O português João Garcia, um dos 15 escaladores que subiram às 14 montanhas com mais de 8.000 metros, considera que o alpinismo está a “morrer”, muito por culpa de um dos “males” da sociedade moderna: a falta de tempo.
“Infelizmente, o alpinismo está a morrer, porque cada vez mais a sociedade preza mais a segurança e o conforto e quer atingir os objetivos com mais rapidez. O alpinismo é tudo menos isso, é tudo menos confortável, é tudo menos seguro”, disse, em entrevista à agência Lusa.

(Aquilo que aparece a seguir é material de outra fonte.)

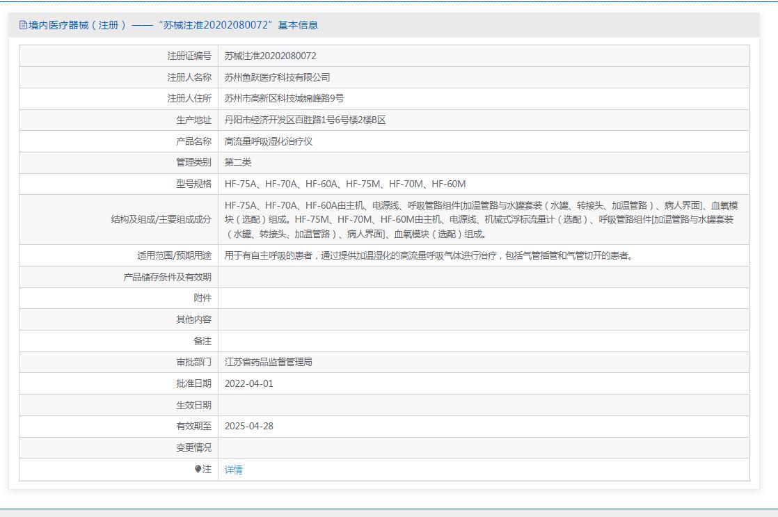Click the registrant address 苏州市高新区科技城锦峰路9号
This screenshot has height=517, width=778.
[284, 99]
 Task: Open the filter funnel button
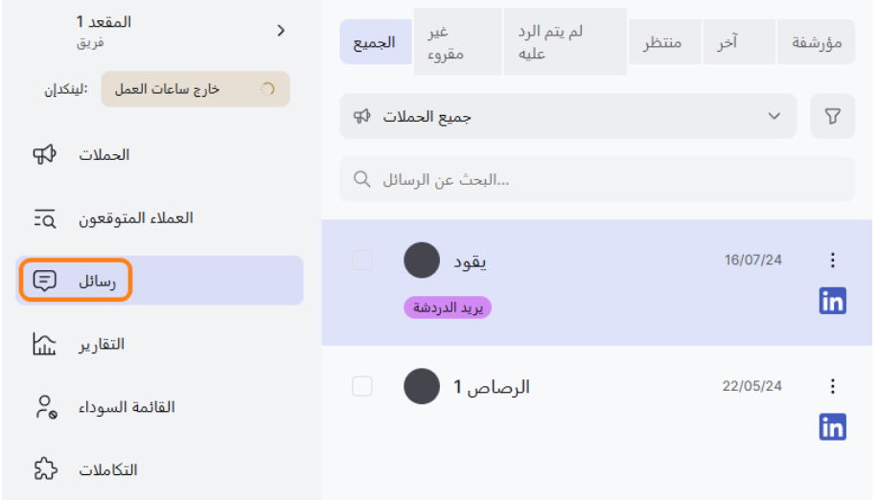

João Garcia refere que “o alpinismo está, a pouco e pouco, a perder ‘ranking’, por exemplo para o sky alpinismo, em que se sobe à mesma velocidade, mas se desce mais rápido” e entende que, “atualmente, as pessoas vivem de forma apressada.
O alpinista considera que “as pessoas têm falta de um luxo chamado tempo livre” e diz que “nos dias de hoje, o grande luxo não é ter dinheiro, mas sim tempo para si próprio”
Aos 51 anos, diz nunca ter prescindido desse luxo: “Essa foi uma das coisas das quais nunca prescindi. Os 21 [dias] de férias nunca foram suficientes”.
Segundo João Garcia, atualmente o alpinismo também está a ser afetado pelo recurso a oxigénio artificial e orgulha-se de fazer parte do “1% de tontinhos” que acredita que as ascensões com este apoio “são uma batota”.
“É com tristeza que eu vejo que neste momento 99% das ascensões ao Evereste são com recurso a oxigénio artificial, o que faz disto uma grandessíssima batota. Claro que vivemos numa sociedade democrática e que 99% é muito mais que a maioria, logo os outros 1% são tontinhos”, disse.
O português, que entre 1993 e 2010 subiu às 14 montanhas com mais de 8.000 metros, entende que “o oxigénio é mais do que doping, é um ‘apport’ instantâneo. É o espinafre do Popeye”, e acrescenta: “Com oxigénio até a minha mãezinha sobe o Evereste”.
Em maio de 1999, chegou ao topo do Evereste, numa aventura que correu mal: perdeu um amigo e ficou com marcas físicas evidentes. Nunca mais voltou aos 8.848 metros e assume já se ter reformado das “montanhas grandes”, mas, se porventura, voltasse a escalá-las seria sempre sem oxigénio artificial.
“Sinto-me forte para subir até aos 7.000 sem recurso a oxigénio. Os 8.000 para mim são um capítulo fechado, mas, se houvesse oportunidade ou interesse de voltar a subir, não faria nenhum cabimento fazê-lo com oxigénio, seria aldrabice, faz parte das regras que impus a mim próprio”, disse.
João Garcia exemplifica o que defende “ser uma batota” recorrendo a um antigo atleta português, campeão olímpico da maratona nos Jogos Los Angeles 1984.
“Se o Carlos Lopes dissesse que ia correr a meia maratona e que fazia a outra metade de lambreta e, tentando enganar-nos, nos dissesse que 21 quilómetros mais 21 são 42 e fez a maratona, tínhamos de lhe dizer que isso é uma aldrabice”, ilustrou.